New law ends worry over Minn. driver's licenses, boarding planes

Gov. Dayton addresses the media.
Gov. Mark Dayton adresses the media inside the Minnesota State Capitol in St. Paul, Minn. on Tuesday, Jan. 24, 2017
Evan Frost | MPR News File

Minnesotans don't need to agonize anymore about what kind of ID they might need in the future at the airport.

Gov. Mark Dayton's signature on a bill Thursday means Minnesota driver's licenses and identification cards will comply with federal security standards and citizens will be able to continue to use them to board planes.

Minnesota had been one of the last states in the nation to make sure its state driver's licenses adhere to the federal standards known as Real ID.

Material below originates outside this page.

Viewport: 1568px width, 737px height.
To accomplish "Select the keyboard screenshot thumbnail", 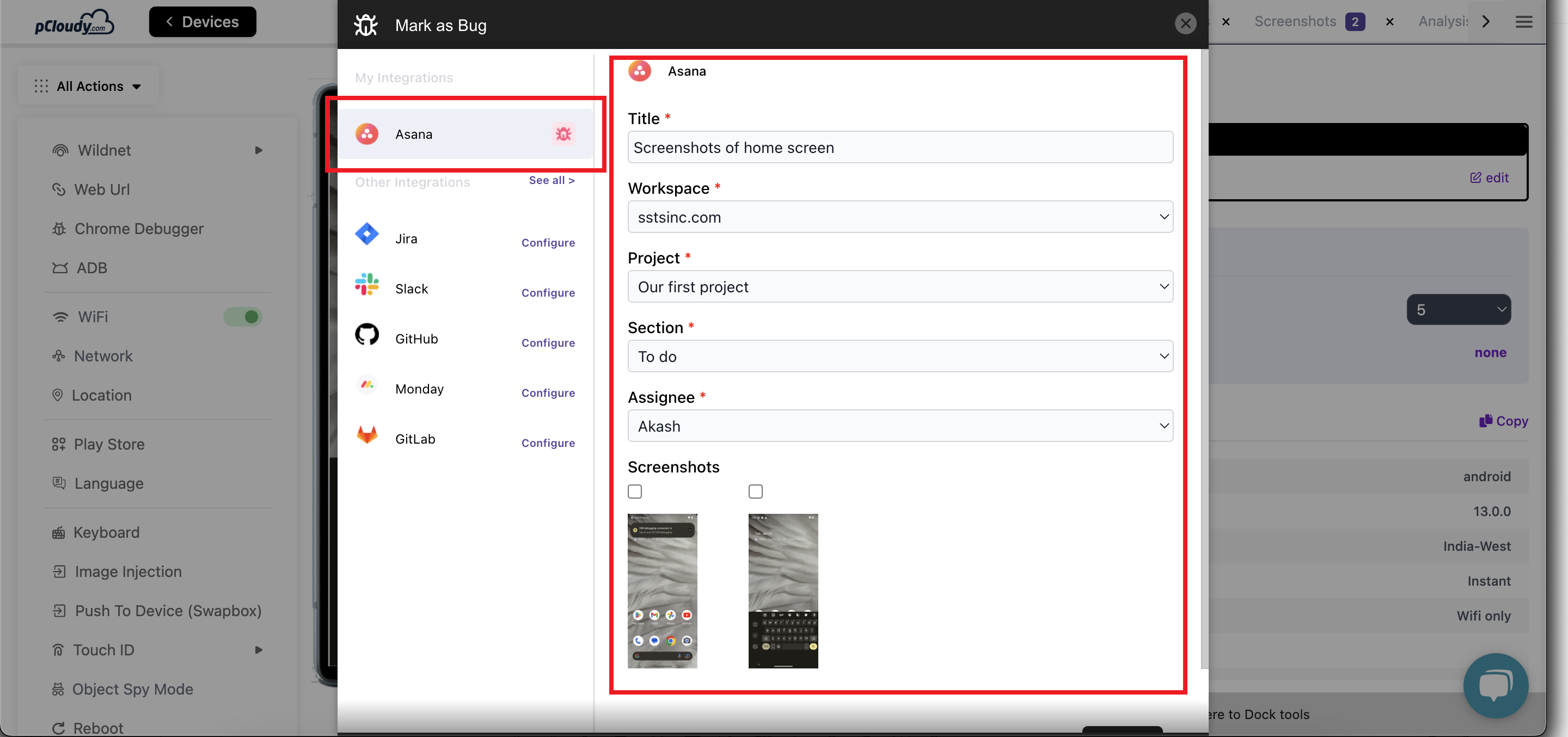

Without the change, there was a chance come January that Minnesota travelers could have been turned away at airport checkpoints unless they brought a passport or another acceptable form of identification.

The January deadline is still in play. But Minnesota is likely to apply for a waiver to get more time to implement the law. The state can get an extension to continue using standard driver's licenses until October 2020.

State officials expect to begin issuing the new IDs sometime next year.

The federal requirements were first put in place by Congress in 2005 as a terrorism response measure, but some states resisted what they saw as a heavy-handed rule that raised privacy concerns.

A compromise this session at the state Capitol had been hung up by a fight over driver's licenses for immigrants without proper documentation. Lawmakers agreed to shift that debate to a separate bill so Minnesota could finally move ahead with adoption of Real ID.